# Task inputs:

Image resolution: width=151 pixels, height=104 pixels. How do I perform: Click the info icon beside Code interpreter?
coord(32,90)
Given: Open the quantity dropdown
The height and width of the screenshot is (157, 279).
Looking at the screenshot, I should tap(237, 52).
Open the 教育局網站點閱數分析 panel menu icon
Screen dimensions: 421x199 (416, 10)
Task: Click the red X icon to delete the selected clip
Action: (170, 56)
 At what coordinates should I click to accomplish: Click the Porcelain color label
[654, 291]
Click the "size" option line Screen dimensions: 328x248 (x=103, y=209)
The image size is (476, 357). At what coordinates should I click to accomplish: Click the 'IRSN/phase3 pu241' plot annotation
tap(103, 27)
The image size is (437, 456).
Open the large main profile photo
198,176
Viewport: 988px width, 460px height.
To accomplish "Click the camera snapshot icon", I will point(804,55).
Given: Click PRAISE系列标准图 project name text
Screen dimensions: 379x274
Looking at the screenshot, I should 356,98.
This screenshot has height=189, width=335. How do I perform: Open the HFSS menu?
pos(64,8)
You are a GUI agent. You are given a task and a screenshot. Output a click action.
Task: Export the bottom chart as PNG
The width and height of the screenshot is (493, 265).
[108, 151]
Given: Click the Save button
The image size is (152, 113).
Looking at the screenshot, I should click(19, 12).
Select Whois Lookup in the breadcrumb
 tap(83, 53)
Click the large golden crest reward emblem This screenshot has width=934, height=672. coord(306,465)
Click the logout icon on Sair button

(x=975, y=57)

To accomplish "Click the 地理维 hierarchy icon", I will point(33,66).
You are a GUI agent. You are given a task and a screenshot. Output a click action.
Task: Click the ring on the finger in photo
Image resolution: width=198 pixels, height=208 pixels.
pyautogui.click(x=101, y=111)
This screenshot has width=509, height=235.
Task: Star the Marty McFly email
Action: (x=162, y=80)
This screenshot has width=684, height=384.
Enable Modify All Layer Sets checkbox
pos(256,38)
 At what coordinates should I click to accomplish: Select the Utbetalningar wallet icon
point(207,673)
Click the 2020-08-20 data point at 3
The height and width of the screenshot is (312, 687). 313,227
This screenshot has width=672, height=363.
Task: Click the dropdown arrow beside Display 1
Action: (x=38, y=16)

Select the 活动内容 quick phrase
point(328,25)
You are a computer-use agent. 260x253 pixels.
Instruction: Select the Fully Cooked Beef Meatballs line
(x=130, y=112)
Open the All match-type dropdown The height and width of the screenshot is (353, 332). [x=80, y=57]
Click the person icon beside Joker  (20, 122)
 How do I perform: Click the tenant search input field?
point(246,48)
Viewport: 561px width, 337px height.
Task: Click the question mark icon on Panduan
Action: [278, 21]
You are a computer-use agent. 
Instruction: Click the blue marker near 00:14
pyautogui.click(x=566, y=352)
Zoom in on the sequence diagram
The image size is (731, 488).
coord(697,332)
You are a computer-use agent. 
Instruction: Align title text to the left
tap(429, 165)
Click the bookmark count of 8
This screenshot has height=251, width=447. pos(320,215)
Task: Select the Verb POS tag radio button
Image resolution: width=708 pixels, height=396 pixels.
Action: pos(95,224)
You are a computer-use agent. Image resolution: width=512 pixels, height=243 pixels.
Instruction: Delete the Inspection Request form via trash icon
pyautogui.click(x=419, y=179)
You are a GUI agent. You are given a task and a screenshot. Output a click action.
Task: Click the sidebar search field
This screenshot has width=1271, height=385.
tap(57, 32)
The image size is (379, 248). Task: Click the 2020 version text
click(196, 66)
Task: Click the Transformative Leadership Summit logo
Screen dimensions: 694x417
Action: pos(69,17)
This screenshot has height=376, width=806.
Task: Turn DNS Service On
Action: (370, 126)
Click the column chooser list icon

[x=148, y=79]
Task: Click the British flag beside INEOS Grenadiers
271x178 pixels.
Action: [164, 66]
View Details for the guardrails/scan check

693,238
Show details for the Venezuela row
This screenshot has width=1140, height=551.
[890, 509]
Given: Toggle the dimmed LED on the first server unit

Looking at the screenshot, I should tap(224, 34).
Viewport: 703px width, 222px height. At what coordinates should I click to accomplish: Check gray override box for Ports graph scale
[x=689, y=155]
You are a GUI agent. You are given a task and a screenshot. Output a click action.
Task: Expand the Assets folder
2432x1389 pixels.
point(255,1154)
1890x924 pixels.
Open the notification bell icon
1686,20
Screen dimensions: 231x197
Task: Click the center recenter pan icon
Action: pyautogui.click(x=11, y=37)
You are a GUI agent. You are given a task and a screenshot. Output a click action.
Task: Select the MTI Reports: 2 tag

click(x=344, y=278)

# Problem description:
Among the records, find the lines that contain "computer" and copy each of them.

# Result of the task:
You are a computer-use agent. 260x253 pixels.
You are a computer-use agent. 
You are a computer-use agent. 
You are a computer-use agent. Image resolution: width=512 pixels, height=243 pixels.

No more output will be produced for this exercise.